# INSTRUCTION
Substitute "position" for "coordinates" throughout the data below, leaving everything else the same.
:: DATA EXCERPTS ::
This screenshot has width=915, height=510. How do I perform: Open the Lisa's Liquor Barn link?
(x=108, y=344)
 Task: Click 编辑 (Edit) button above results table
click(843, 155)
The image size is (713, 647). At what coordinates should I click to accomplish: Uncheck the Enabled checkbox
:::
# EXERCISE SOLUTION
This screenshot has width=915, height=510. How do I perform: Open the Lisa's Liquor Barn link?
(x=108, y=344)
 Task: Click 编辑 (Edit) button above results table
click(843, 155)
The image size is (713, 647). At what position should I click to accomplish: Uncheck the Enabled checkbox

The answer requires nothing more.